Problem to work on = Please copy the records starting with the line that contains "Click the Encoder" and continuing through the end of the records, with both ends included. Add 65 to every coordinate in the answers, and leave the other lines unchanged.

--- start Data excerpts ---

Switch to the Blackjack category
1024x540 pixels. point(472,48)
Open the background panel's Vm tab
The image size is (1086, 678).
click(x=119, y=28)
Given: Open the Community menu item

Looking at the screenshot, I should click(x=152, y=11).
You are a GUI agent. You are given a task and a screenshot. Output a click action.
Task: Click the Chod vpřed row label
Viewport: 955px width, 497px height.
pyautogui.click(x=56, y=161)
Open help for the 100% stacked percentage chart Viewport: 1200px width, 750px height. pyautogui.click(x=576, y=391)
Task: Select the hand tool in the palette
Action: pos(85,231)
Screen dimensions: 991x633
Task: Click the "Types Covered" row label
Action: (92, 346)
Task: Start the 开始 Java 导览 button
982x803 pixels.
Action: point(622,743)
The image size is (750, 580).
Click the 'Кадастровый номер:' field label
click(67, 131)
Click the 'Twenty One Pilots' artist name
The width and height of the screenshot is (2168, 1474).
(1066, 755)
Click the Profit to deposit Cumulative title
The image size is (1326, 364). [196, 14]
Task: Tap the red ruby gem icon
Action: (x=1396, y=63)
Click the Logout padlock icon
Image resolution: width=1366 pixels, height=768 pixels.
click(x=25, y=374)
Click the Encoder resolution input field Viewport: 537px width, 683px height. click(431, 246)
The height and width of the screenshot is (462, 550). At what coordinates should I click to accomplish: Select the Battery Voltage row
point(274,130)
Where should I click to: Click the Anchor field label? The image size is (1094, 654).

--- end Data excerpts ---

Result for this task =
Click the Encoder resolution input field Viewport: 537px width, 683px height. click(496, 311)
The height and width of the screenshot is (462, 550). At what coordinates should I click to accomplish: Select the Battery Voltage row
point(339,195)
Where should I click to: Click the Anchor field label? The image size is (1094, 654).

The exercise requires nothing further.